If I have:

public interface IValueStorage : IComparable<IValueStorage>
{
    public int compareObject {get;}
    public int CompareTo(IValueStorage other)
    {
        return compareObject.CompareTo(other.compareObject);
    }
}

Why do I need to redefine the interface implementation of IComparable on any classes that implement this interface? Can I declare each member use the base implementation?

I would ordinarily just change this interface to an abstract class, but on this occasion, the implementers of this interface are all (and should remain) structs.

CodePudding user response：

IService.CompareTo does not override IComparable<IService>.CompareTo; it creates a new method that your structs must implement.
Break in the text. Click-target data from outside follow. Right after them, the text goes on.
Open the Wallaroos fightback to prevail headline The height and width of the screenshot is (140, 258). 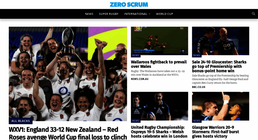point(159,64)
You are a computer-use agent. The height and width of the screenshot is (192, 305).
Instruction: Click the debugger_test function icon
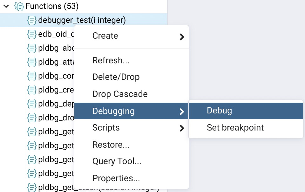click(x=32, y=20)
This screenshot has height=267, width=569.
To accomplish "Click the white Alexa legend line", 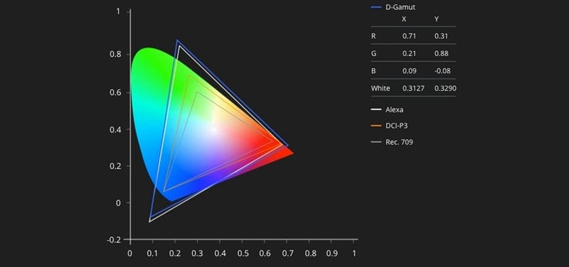I will point(376,109).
In order to have an interface method override another interface's method, you must use the explicit interface implementation syntax:

public interface IService : IComparable<IService>
{
    public int compareObject { get; }
    int IComparable<IService>.CompareTo(IService other)
    {
        return compareObject.CompareTo(other.compareObject);
    }
}

CodePudding user response：

What you actually do in your case, is declaring a new CompareTo method, which has nothing to do with the same-named method declared in IComparable<T>. In other words, the following code:

public interface IService : IComparable<IService>
{
    public int CompareTo(IService other)
    {
        …
    }
}

is not a default implementation of int IComparable<IService>.CompareTo(IService), but a standalone declaration of a new int CompareTo(IService) method.

Hence in the class implementing IService, there will be two implementations of CompareTo, one for each interface IService and IComparable<IService>.

As Joe Sewell pointed out in his answer, you can use the explicit implementation syntax in the derived interface:

int IComparable<IService>.CompareTo(IService other)
{
    …
}